France | France, Cour administrative d'appel de Nantes, 5ème chambre, 14 juin 2019, 18NT01176


Vu la procédure suivante :

Procédure contentieuse antérieure :

La société d'exploitation du parc éolien de Dampierre Prudemanche a demandé au tribunal administratif d'Orléans d'annuler les deux arrêtés du 19 janvier 2016 du préfet de la région Centre-Val de Loire portant refus de lui délivrer deux permis de construire en vue de l'implantation de cinq éoliennes sur le territoire des communes de Dampierre et de Prudemanche.

Par un jugement n° 1602388 du 16 janvier 2018, le tribunal administratif d'Orléans a rejeté sa demande.

Procédure devant la cour

:

Par une requête, enregistrée le 16 mars 2018, la société d'exploitation du parc éolie...

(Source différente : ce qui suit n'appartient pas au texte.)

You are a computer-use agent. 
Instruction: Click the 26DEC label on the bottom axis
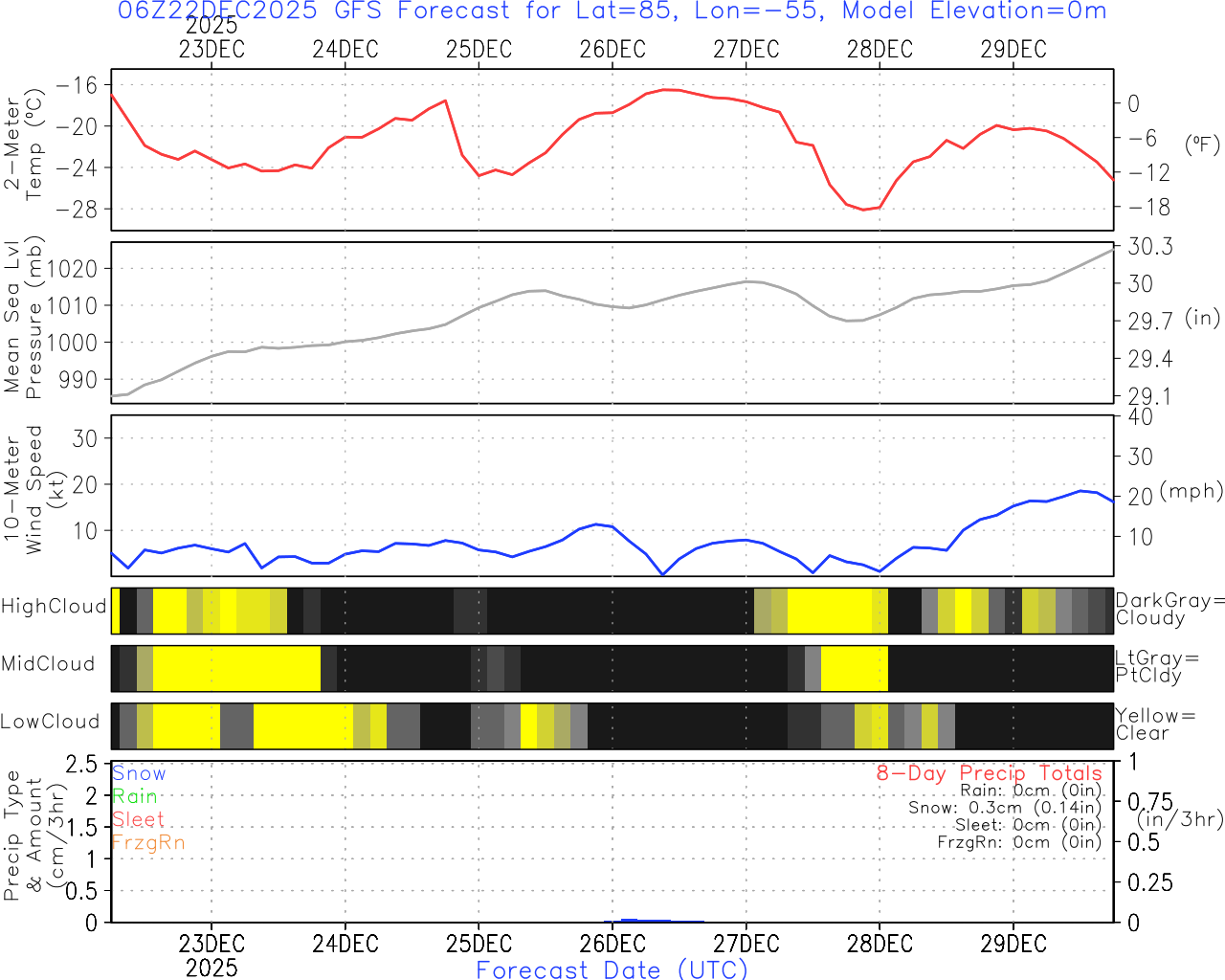pyautogui.click(x=612, y=945)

Vu la procédure suivante :

Procédure contentieuse antérieure :

La société d'exploitation du parc éolien de Dampierre Prudemanche a demandé au tribunal administratif d'Orléans d'annuler les deux arrêtés du 19 janvier 2016 du préfet de la région Centre-Val de Loire portant refus de lui délivrer deux permis de construire en vue de l'implantation de cinq éoliennes sur le territoire des communes de Dampierre et de Prudemanche.

Par un jugement n° 1602388 du 16 janvier 2018, le tribunal administratif d'Orléans a rejeté sa demande.

Procédure devant la cour :

Par une requête, enregistrée le 16 mars 2018, la société d'exploitation du parc éolien de Dampierre Prudemanche, représentée par Me A...et MeB..., demande à la cour :

1°) d'annuler ce jugement du 16 janvier 2018 ;

2°) d'annuler les arrêtés du préfet de la région Centre-Val de Loire du 19 janvier 2016 ;

3°) d'enjoindre au préfet de lui délivrer les permis de construire sollicités dans le délai d'un mois à compter de la notification de la décision à intervenir ;

4°) de mettre à la charge de l'Etat une somme de 3 000 euros en application de l'article L. 761-1 du code de justice administrative.

La société soutient que :

- le jugement attaqué est irrégulier en ce que le tribunal a soulevé d'office un moyen qui n'était pas d'ordre public ;

- le jugement attaqué est insuffisamment motivé ;

- le préfet a méconnu l'étendue de sa compétence et n'a pas procédé à un examen réel et sérieux du dossier en s'en remettant à l'avis défavorable du service territorial de l'architecture et du patrimoine (STAP) d'Eure et Loir ;

- les motifs de refus opposés aux demandes de permis de construire sont contradictoire avec ceux opposés à la demande d'autorisation d'exploiter le parc éolien ;

- le préfet a entaché son refus d'une erreur manifeste d'appréciation dès lors qu'il n'a pas procédé à un examen préalable de la qualité intrinsèque de chacun des sites mentionnés dans ses refus, ni évalué l'impact particulier du projet sur chacun de ces sites ;

- plusieurs de ces sites ne présentent qu'un intérêt relatif et ne subissent qu'un impact très limité du fait des co-visibilités avec le projet, en particulier en ce qui concerne les châteaux d'Escorpain, de la Gadelière et de Maillebois et les églises de Brezolle et de Dampierre ;

- les éoliennes ne portent pas d'atteinte particulière au site inscrit de Dampierre sur Avre ni au village de Crecy-Crouvé.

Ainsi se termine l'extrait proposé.